Borgo San Lorenzo

Misericordia contro la crisi. Visite gratuite per chi ha perso il lavoro

Misericordia contro la crisi. Visite gratuite per chi ha perso il lavoro

Presentato oggi (mercoledì 29) il progetto realizzato in collaborazione con la banca di Credito Cooperativo del Mugello. Tutti i dettagli, chi ne ha diritto e come accedere nella nota diffusa nel corso della conferenza stampa, cui era presente anche OK!Mugello:
 
Un progetto dalle risposte immediate, che vada a tutelare le fasce più deboli del territorio, garantendo la possibilità di non rinunciare a un diritto primario e irrinunciabile. Sono valori comuni e condivisi quelli che hanno un unito Banca del Mugello Credito Cooperativo e Fondazione Estote Misericordes nel progetto  “La salute al sicuro – Hai perso il lavoro? Non perdere la salute”.
 
L’iniziativa, che sarà attiva dal 17 febbraio fino all’esaurimento del fondo messo a disposizione (intanto 10000 euro, nota di OK!Mugello), si pone come obiettivo quello di evitare che coloro che sono rimasti senza una fonte di reddito rinuncino alla possibilità di accedere a prestazioni specialistiche o di diagnostica, in tempi brevi, di importanza fondamentale per il buono stato di salute delle persone e per la prevenzione.
 
Un progetto tutto dedicato al territorio, che si rivolge ai residenti nei comuni di Barberino di Mugello, Borgo San Lorenzo, Firenzuola, Marradi, Palazzuolo, Scarperia, San Piero,  Vaglia e Vicchio, in possesso dei requisiti richiesti.
 
In particolare “target” di questa iniziativa, che si pone di dare risposte immediate e pratiche in un momento di grossa difficoltà finanziaria per tutto il paese e dunque, inevitabilmente, anche per il territorio mugellano, sono i lavoratori dipendenti con contratti di lavoro a tempo indeterminato che a partire da gennaio 2013 e fino al termine dell’anno hanno subito una significativa riduzione dell’orario di lavoro, si trovano in cassa integrazione, in mobilità o siano stati licenziati (esclusi i licenziamenti per: giusta causa, non superamento del periodo di prova, superamento del periodo di comporto).
 
Ma anche i lavoratori a tempo determinato a condizione che abbiano lavorato con un unico contratto almeno per 8 mesi nel 2011 e almeno 8 mesi nel 2012, che abbiano perso il lavoro a partire da gennaio 2013 e fino al termine dell’anno.

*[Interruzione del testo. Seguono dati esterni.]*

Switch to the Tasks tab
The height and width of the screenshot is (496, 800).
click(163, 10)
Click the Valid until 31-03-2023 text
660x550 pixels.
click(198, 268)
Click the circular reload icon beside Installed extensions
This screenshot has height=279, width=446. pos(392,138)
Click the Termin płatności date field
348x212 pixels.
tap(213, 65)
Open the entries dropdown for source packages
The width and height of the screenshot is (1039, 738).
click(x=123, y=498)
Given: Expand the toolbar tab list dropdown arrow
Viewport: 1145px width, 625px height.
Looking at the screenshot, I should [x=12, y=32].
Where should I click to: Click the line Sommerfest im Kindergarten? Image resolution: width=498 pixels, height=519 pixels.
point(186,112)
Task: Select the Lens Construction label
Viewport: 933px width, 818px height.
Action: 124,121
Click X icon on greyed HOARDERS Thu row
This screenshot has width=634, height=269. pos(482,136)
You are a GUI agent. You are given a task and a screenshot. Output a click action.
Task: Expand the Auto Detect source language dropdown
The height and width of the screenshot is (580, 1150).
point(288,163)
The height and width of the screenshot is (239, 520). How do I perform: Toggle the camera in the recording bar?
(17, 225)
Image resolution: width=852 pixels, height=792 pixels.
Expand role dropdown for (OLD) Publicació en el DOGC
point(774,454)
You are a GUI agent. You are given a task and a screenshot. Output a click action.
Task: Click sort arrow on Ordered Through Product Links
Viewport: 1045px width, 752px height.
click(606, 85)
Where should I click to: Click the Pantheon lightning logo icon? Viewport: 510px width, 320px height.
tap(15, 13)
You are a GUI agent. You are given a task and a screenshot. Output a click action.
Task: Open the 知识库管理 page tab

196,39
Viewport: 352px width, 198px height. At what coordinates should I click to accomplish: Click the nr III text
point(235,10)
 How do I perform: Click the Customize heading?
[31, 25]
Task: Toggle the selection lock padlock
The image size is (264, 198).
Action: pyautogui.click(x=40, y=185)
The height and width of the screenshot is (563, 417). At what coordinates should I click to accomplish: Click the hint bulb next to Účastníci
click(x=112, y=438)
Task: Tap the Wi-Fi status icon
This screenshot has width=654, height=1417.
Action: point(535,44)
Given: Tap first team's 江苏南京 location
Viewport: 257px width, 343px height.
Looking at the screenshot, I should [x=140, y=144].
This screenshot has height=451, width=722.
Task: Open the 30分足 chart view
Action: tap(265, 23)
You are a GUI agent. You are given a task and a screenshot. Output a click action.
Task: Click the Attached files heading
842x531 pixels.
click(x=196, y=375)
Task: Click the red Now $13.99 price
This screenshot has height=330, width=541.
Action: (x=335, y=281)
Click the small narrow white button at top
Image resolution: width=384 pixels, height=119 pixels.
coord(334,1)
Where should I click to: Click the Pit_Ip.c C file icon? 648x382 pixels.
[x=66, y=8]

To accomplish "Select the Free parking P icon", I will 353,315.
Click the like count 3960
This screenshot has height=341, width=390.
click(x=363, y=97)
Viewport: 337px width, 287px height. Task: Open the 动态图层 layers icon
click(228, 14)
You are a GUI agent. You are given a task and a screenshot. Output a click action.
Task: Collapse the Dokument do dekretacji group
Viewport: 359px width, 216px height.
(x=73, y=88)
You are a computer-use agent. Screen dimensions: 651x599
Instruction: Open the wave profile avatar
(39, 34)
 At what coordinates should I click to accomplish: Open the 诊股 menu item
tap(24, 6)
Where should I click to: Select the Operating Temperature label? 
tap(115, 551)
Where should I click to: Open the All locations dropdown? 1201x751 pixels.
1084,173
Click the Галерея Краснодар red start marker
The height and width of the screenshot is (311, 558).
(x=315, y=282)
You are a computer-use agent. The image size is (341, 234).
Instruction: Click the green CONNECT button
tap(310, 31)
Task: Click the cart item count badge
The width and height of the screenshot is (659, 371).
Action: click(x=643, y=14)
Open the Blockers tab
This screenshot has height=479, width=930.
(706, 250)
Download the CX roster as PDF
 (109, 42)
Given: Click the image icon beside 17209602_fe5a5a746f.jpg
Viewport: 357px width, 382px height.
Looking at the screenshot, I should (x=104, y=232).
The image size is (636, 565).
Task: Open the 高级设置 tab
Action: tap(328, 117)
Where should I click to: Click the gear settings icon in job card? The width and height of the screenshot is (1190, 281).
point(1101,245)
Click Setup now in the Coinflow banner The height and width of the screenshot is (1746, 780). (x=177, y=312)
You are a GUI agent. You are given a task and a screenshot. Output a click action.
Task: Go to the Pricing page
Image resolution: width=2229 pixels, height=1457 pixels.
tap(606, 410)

E infine i lavoratori autonomi, piccoli imprenditori e artigiani che cessano l’attività con chiusura della partita iva a partire da gennaio 2013 e fino al termine dell’anno. Il tutto con una procedura agevolata, rapida e di facile attuazione.
 
In pratica al momento dell’accettazione per la prestazione richiesta mediante apposita impegnativa medica, il richiedente compila l’autocertificazione (DPR 445/2000) del possesso dei requisiti richiesti, ottenendo lo sconto pari al 100% dell’importo da pagare.
 
La Banca del Mugello contribuirà con la costituzione del fondo stanziato mediante versamento nel conto corrente della Fondazione, dal quale verranno prelevate le somme per il pagamento delle prestazioni. 
Un progetto dunque importante che vede questa importante partnership a servizio del cittadino. Valori importanti che la Fondazione, attraverso la Confraternita di Misericordia, porta avanti da oltre 160 anni e che la Banca del Mugello, come previsto dal suo statuto, porta avanti con grande impegno da sempre. 
 “Al fine di attuare una delle previsioni statutarie, Roberto Grifoni, Presidente della Fondazione Estote Misericordes,  siamo stati ben lieti di promuovere questo Progetto in collaborazione con la Banca del Mugello che rappresenta, certamente, un importante passo verso coloro che si trovano ad affrontare difficoltà economiche improvvise a causa della crisi.”
 
“Sono convinto che l’iniziativa sarà molto apprezzata nel nostro territorio, conclude Paolo Raffini, Presidente della Banca del Mugello, e sia d’aiuto a tanti che oltre ad avere problemi di salute hanno anche  problemi economici  e di lavoro che li assillano. Quando si può fare del bene a un “fratello” bisognoso è sempre una grande gioia e soddisfazione. “
 
Nella foto (in alto): Un momento della presentazione del progetto all’interno della suggestiva sala posta sotto gli ambulatori della Misericordia di Borgo.